第6話 「はじまりの夏」(1/2)
「あ……」
「……?」
先行していたフロワが何かを思い出したように、突然立ち止まった。不意に溢れた声を取り消すように咳払いをしたのち、彼女は
「少し用事を思い出しました。先に行っていてください」
とだけ言って、トリムに鍵だけを渡してさっさと何処かへ行ってしまった。
「先に行って、と言われてもねぇ」
自分の家に勝手に入られることに対して彼女は何とも思わないらしい。トリムを居候させる時も対して反対することなく、素直に以前からアルメンにより取り決められていた行動をしているかのようでもあった。愚かなのか、はたまたそれだけの信頼をアルメンに寄せているのか。トリムは少し、彼女に対して感情的な思いを抱き、それと同時に感傷的な思いに追いかけられていた。
日が沈みゆく道を歩き、トリムがフロワの家に迷いながらも辿り着いた頃にはすっかり影が街を暗く染め上げていた。
辺りにはアパート、その他一軒家が数十件。彼女の住まいは特にこれと言った特徴のない、それこそ十分に日常と呼ぶにふさわしい景観の中にあった。
彼女から渡された鍵を取り出し、鍵穴に差し込む。結局、彼女とはトリムが家にたどり着くまでに合流することはなかった。
「まぁ、先に行っててと言われてるし、入るか……」
最初は少し躊躇したものの、彼女の部屋の有り様を見て、トリムはすぐに納得した。
「なるほど、これは家というよりは、ただの寝床ね」
1LDKの部屋に置かれているのはひとつのベッドにソファ。テーブル。それだけだった。加えて使われているのか分からない小さなテレビが一つ。小物らしい小物は見当たらず、キッチンに関してはほとんど使われている気配がない。かろうじて、というか電子レンジは頻繁に使われているようで、レンジの蓋には少々の汚れがこびりついていた。他には電気ケトルが乱雑に置かれており、中にはまだ少しだけ冷めきった水が残っていた。
「料理できないのは本当みたいね」
冷蔵庫を開けると中には出来合いのものが多数と、冷凍室には様々な冷凍食品が所狭しとダース単位で入っていた。彼女の食生活の無頓着さに半ば呆れながら顔を上げたトリムは、彼女はキッチンから部屋の全景を観察する。

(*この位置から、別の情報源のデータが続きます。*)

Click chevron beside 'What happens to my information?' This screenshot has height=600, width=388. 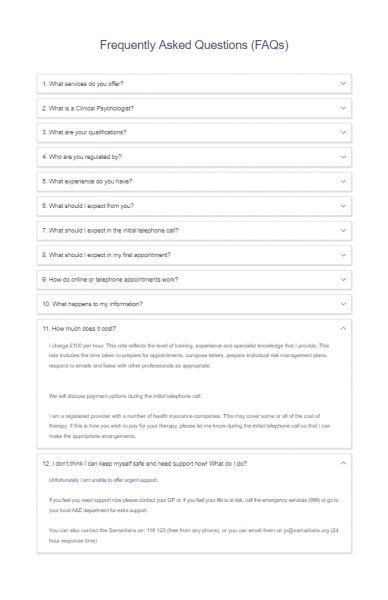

シミひとつない白い壁紙に、白い家具。窓際の近くにはひっそりと自動掃除機がこの部屋の主の帰りを待っていた。人気がない。生命力がない。この部屋からはそんな印象を受けた。
「戻りました」
トリムが水を沸かし、インスタントコーヒーを飲みながらTVを見始めてから30分程経ったころ、彼女がようやく戻ってきた。
「ずいぶん遅かったじゃない」
「……、えぇ」
私の姿を見た彼女はただそれだけ答えると、スーツを脱ぎ始めた。同じ女同士とはいえ、もう少し恥じらいというものがあってもいい気がするのだが、この部屋などを見ると、彼女は元来そういう人間なのかもしれないとトリムは思い始めていた。
洗濯かごの中身を洗濯機の中にぶち込む音がした後、彼女は何食わぬ顔でリビングへと戻ってきた。それから口を開くやいなや
「お腹が空きました」
と、訴えてきた。
「そう」
「あなたの役目です」
少し不機嫌そうなフロワの声に思いがけずTVから視線を離す。彼女はじっと、トリムの顔を見つめていた。トリムはその顔を見て彼女が戻った時のぶっきらぼうな態度に得心した。彼女は家に戻ったときには既にトリムが晩御飯を作り終えていると思っていたのだろう。だから、私がリビングでTVを見ている様子を見た彼女は顔をしかめたのだ。だが、これにはトリムにも言い分があった。
「だって冷蔵庫の中に食材が無いじゃない。あれでどうやって作るっていうのよ」
「でも」
「調味料すらないし。冷凍食品をごたまぜにした奴でもいいなら作るけど?」
「む……」
トリムの言ったことも最もだと彼女は理解したようだが、それでも少しむくれていた。そんな彼女の様子を見てトリムは意外な心境だった。
"てっきり何事にも無関心な方だと思ってたんだけど、そうでもなさそうね"
人形のような人間でないのは好ましい。今日、フロワが先ほどの会話から想像していたであろう豪勢な食事を出すことは出来ないが、明日からはそれなりのものを出してやろうと、密かにトリムは思った。